Maniacs are afraid of Maniacs.
BIG BAD WOLVES (2013) is an Israeli thriller written and directed by Aharon Keshales, and Navot Papushado tells a brutal tale of intellectual vigilantism that starts out as a fairy tale: three children are playing a game of hiding and seek when one of the girls vanishes without a trace. Soon after that, her father Gidi (Tzahi Grad) sets out to find her. Meanwhile, Rami (Menashe Noy) and a few of his good cop/bad cop friends are brutally interrogating a considerably courteous considering the terrible circumstances–Dror (Rotem Keinan), a religious studies teacher. What does Gidi, Rami, and Dror have in common? Well, they are the proverbial Big Bad Wolves in this tale. There is serial child rapist on the loose, and it is up to a doting father, and a lousy dissident cop to find and stop this sick bastard from harming other girls.

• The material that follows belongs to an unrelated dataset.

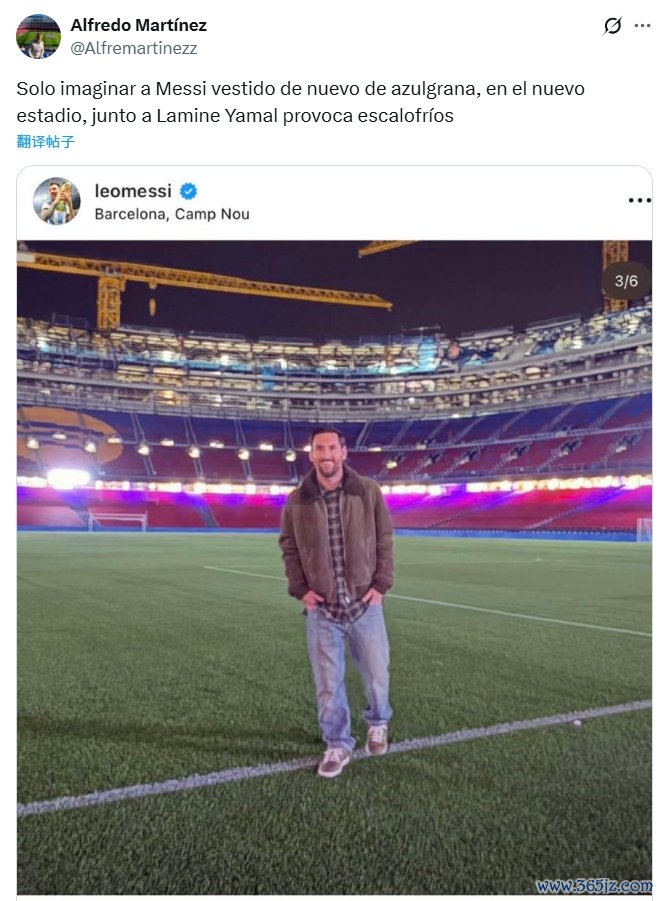Click the Grok icon on the tweet
This screenshot has height=901, width=660.
[x=613, y=26]
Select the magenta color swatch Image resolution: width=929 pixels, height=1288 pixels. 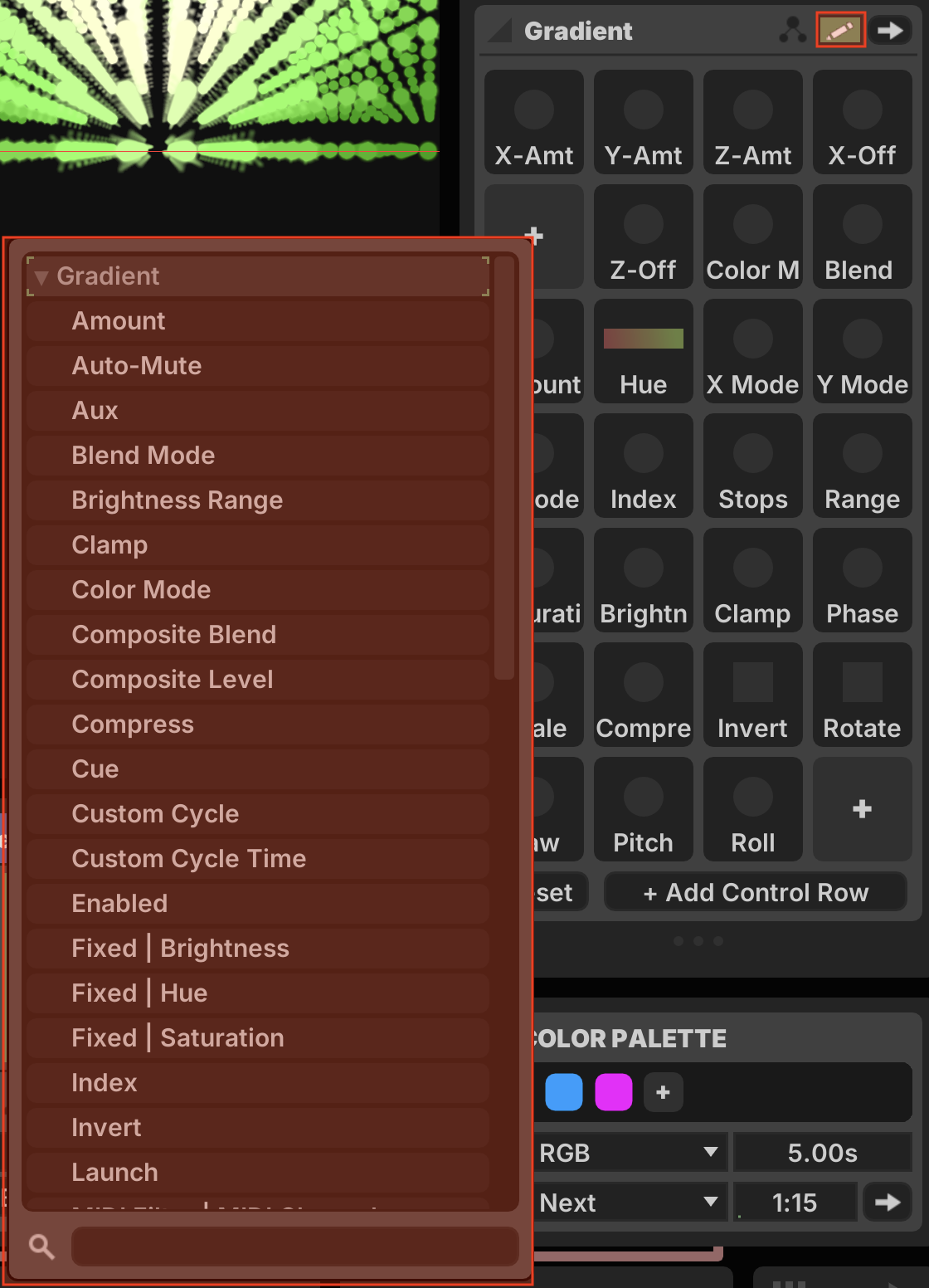(x=614, y=1092)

The cops in this story have nothing more to go on in the arrest of Dror (Keinan) other than he was seen leaving, or shall I say, running from the scene where the missing girl was found bound, raped and beheaded. While Rami believes that Dror is his man, he is having difficulties with connecting the suspect to the murder of the young girl. He decides to stalk his suspect. However, his surveillance is interrupted when Gidi (Grad) decides to exact his investigation, and Rami, now a suspended cop, for a time, goes along with Gidi’s plans for revenge. Through a series of carefully torturous moments for confession–a pair of rusty pliers used to pull off toenails; breaking fingers, on the one hand, one by one and a rusty hammer to crush the bones in the other side. All these brutal familiarizations go down in an isolated cabin basement in the woods.

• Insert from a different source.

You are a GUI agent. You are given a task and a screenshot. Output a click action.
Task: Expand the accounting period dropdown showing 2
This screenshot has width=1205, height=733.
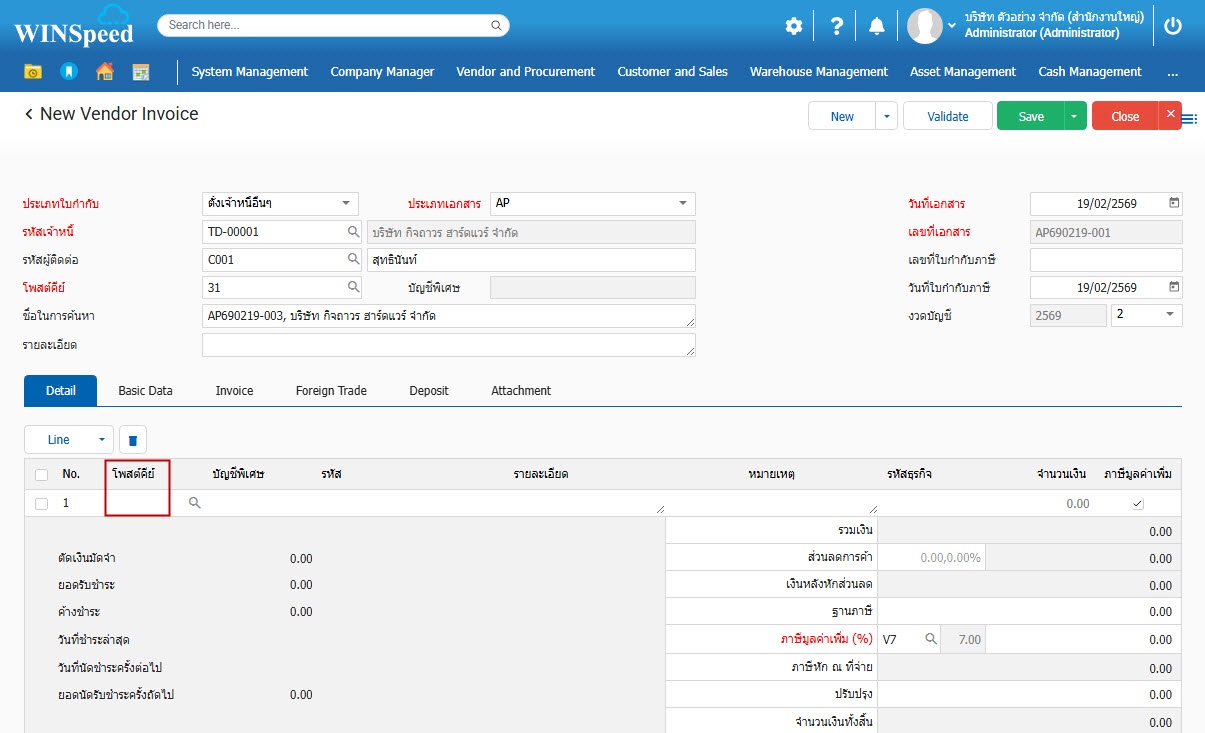tap(1169, 315)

The violence in “Wolves” raises enough concern with the legitimacy of torturing a yet-to-be-found guilty suspect. While the action draws heavily on the killer “techniques” used to torture and kills his victims (breaking each of the victim’s fingers, ripping off their toenails), viewers are forced to sit through the sordid event one detail at a time. In a similar method of narrative storytelling used by Tarantino, who in 2013 tout “Wolves” as one of the “best film of the year,” favors Tarantino’s niche for drawn-out torture scenes and dialogue’s quirky attempts at comedy–just before Gidi begins to torture Dror–his telephone rings. His mother is on the other end, and he must take the call, joking that his ringtone for his mother is “cute” for a man who prides himself on being violent.
The film’s dry humor attempts to take away from the intense torture scenes. Watching someone have their nails ripped off with a pair of rusty pliers is not funny in the least. However, it offers viewers that much-needed break in between the beatings and waiting for the cake to bake laced with sedatives.
The ending could have been much better, however. All jokes aside, this is a dark film that begs the question: how far is too far?